Collected data

* * * * * * *

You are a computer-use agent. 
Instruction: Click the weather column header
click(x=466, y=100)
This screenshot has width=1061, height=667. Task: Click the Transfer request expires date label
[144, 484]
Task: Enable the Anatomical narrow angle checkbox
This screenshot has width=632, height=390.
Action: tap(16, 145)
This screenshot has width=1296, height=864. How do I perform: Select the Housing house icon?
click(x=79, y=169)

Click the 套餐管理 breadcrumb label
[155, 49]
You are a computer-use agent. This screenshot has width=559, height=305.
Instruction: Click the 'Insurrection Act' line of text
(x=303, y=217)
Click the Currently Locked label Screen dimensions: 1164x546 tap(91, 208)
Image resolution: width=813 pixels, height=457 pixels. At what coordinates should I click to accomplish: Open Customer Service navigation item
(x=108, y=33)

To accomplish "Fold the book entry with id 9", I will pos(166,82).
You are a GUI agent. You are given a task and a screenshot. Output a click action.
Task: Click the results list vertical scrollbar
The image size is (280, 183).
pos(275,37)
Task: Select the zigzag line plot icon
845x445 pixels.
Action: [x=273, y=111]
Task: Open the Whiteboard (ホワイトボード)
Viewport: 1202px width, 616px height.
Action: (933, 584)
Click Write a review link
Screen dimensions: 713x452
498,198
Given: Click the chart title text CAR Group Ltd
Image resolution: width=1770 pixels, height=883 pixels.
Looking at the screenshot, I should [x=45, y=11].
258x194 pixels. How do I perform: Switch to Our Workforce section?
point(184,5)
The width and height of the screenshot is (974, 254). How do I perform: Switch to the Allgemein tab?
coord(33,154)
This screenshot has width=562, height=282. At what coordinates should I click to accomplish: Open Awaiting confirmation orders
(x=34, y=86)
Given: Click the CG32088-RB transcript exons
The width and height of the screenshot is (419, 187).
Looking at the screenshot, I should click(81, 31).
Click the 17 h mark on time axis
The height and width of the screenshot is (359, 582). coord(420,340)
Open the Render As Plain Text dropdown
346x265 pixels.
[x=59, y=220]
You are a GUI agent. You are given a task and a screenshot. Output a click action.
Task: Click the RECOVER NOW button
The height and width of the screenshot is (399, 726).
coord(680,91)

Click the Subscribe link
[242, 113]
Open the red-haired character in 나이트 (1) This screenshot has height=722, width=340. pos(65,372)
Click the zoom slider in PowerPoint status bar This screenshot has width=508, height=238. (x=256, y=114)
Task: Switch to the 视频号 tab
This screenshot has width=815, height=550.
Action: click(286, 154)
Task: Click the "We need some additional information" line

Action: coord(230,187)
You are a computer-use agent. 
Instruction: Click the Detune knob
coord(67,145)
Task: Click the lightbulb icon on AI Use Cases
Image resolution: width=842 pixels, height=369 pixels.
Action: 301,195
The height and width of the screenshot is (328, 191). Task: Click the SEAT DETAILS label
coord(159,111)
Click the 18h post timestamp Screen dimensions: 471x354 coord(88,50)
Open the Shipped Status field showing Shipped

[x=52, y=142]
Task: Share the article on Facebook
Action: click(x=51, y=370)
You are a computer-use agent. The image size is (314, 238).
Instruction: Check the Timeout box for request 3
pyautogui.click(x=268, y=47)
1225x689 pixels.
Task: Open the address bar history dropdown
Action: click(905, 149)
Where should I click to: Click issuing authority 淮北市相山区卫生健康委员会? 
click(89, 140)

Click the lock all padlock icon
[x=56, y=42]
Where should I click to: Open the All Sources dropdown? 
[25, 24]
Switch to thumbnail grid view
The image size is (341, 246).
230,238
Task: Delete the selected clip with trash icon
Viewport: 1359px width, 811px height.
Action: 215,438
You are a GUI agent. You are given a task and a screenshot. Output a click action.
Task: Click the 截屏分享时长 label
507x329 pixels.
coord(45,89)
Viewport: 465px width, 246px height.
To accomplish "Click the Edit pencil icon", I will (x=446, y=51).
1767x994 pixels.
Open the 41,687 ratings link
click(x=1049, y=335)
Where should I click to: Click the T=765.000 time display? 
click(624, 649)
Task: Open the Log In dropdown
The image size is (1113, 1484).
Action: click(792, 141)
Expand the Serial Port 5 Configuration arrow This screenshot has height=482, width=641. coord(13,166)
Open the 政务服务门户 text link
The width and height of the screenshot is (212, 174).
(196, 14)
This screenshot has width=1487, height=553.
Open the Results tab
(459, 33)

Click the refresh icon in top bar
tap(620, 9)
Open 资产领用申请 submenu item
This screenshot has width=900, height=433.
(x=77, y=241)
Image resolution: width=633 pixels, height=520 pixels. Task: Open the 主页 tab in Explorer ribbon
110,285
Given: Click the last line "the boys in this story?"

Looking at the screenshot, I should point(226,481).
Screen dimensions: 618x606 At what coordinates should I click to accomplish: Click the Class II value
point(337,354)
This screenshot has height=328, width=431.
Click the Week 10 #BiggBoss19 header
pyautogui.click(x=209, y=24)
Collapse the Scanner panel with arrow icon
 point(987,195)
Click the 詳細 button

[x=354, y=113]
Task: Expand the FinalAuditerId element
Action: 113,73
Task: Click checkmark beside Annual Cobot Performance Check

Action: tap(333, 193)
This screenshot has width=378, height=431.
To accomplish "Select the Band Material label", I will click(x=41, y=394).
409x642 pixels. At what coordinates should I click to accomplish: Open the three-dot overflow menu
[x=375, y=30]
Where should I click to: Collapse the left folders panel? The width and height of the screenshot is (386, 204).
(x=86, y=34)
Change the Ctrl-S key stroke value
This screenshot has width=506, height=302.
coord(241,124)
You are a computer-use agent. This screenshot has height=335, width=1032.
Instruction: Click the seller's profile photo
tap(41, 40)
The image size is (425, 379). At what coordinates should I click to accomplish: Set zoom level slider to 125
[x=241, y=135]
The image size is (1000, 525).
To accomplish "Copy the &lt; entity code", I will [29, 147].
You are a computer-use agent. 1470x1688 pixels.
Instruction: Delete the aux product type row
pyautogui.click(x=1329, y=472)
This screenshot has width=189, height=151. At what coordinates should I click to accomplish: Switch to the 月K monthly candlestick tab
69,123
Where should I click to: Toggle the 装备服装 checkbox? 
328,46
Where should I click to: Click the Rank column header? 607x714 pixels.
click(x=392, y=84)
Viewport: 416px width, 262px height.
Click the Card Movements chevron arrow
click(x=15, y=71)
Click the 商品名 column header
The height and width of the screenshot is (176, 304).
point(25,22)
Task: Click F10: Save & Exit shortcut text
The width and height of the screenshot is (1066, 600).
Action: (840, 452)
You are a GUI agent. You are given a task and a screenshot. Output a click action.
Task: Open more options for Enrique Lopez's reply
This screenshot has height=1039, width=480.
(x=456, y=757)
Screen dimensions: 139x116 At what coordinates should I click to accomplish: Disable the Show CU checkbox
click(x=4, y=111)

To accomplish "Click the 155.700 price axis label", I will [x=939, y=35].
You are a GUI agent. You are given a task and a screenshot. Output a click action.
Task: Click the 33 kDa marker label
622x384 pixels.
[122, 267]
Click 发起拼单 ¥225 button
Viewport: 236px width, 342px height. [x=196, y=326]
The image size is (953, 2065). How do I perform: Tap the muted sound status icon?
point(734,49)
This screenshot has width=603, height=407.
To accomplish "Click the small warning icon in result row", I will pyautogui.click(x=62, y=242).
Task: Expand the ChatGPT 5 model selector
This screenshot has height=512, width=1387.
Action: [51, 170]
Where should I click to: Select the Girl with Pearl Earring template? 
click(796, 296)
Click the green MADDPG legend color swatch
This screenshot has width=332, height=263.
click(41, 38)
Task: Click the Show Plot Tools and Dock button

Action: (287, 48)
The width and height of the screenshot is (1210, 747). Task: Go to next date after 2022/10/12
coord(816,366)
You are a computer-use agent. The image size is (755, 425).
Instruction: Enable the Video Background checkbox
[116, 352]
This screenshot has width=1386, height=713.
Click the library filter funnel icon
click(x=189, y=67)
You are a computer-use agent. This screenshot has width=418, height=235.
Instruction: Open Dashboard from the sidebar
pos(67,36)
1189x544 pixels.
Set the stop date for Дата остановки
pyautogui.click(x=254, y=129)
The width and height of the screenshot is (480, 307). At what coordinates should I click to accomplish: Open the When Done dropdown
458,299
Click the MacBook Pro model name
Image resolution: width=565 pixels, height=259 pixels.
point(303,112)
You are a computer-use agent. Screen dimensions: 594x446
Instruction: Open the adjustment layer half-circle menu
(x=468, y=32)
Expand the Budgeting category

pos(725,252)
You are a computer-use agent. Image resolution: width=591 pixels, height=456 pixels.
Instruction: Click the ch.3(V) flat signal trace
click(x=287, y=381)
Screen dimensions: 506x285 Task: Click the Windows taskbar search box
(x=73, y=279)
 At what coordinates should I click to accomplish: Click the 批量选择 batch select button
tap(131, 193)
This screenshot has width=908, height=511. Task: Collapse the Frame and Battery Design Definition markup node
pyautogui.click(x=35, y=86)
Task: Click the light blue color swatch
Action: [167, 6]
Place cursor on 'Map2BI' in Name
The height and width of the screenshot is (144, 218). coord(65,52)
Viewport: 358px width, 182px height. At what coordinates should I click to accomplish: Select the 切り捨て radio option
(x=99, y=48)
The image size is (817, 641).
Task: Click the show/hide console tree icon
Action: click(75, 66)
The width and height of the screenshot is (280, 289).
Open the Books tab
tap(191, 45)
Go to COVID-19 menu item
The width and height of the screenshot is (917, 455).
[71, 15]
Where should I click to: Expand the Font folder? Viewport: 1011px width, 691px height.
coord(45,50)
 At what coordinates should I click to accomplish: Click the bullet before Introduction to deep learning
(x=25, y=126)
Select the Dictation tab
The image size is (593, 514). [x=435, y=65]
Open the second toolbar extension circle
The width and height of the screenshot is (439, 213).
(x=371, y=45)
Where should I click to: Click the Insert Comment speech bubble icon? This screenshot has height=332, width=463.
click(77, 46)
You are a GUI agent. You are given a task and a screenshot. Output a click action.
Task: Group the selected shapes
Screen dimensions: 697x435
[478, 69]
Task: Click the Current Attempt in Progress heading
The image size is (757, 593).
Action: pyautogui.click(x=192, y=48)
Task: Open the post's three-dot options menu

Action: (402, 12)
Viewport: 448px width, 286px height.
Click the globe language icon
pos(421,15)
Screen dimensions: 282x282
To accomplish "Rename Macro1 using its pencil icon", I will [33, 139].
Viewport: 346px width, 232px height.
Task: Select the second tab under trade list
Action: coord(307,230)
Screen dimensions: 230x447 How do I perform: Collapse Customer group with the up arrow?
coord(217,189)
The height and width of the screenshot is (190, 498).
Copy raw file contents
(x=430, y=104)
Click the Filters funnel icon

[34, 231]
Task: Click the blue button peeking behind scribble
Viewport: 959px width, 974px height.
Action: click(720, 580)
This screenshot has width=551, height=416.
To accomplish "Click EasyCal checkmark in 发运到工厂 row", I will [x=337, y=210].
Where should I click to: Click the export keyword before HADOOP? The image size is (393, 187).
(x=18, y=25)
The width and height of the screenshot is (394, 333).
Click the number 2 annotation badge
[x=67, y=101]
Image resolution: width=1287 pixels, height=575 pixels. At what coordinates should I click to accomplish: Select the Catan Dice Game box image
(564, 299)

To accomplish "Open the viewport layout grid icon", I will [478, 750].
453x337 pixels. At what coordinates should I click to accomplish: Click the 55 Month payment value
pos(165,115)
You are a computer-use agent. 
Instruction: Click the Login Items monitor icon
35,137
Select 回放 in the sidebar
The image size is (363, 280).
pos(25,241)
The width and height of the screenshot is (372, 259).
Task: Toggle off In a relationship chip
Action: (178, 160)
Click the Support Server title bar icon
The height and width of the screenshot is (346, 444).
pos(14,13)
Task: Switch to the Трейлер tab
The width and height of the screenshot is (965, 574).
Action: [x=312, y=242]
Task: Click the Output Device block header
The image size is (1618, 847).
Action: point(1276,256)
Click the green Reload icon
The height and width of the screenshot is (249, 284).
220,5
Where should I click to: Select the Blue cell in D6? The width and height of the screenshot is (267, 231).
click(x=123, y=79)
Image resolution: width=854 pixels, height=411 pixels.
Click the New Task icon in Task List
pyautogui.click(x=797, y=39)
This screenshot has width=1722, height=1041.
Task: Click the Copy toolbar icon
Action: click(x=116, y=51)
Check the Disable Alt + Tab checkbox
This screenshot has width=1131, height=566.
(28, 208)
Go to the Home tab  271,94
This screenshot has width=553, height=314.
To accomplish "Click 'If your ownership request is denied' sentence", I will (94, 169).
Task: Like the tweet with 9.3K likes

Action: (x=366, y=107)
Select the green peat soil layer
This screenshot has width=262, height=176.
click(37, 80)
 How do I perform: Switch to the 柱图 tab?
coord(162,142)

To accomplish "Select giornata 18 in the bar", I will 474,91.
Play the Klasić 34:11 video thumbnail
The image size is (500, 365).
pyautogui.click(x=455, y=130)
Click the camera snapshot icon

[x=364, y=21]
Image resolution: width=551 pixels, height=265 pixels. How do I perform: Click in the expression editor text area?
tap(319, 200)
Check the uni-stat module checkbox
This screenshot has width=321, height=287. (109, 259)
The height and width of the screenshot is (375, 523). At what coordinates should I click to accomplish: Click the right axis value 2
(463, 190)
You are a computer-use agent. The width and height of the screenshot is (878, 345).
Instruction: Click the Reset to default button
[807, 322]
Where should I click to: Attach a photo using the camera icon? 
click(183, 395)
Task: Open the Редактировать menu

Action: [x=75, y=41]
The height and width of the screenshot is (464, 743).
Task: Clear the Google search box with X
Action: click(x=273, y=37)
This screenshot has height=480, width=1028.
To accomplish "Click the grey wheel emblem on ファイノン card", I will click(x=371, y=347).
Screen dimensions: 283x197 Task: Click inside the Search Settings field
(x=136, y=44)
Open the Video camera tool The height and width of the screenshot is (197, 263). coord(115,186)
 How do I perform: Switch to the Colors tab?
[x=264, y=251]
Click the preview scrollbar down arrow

* * * * * * *

■ Directions for this task: From the records above, retype only the lines starting at the line that contains "Instruction: Click the 'Insurrection" and ending at the line that contains "Task: Select the zigzag line plot icon", both included.

■ Written solution:
Instruction: Click the 'Insurrection Act' line of text
(x=303, y=217)
Click the Currently Locked label Screen dimensions: 1164x546 tap(91, 208)
Image resolution: width=813 pixels, height=457 pixels. At what coordinates should I click to accomplish: Open Customer Service navigation item
(x=108, y=33)

To accomplish "Fold the book entry with id 9", I will pos(166,82).
You are a GUI agent. You are given a task and a screenshot. Output a click action.
Task: Click the results list vertical scrollbar
The image size is (280, 183).
pos(275,37)
Task: Select the zigzag line plot icon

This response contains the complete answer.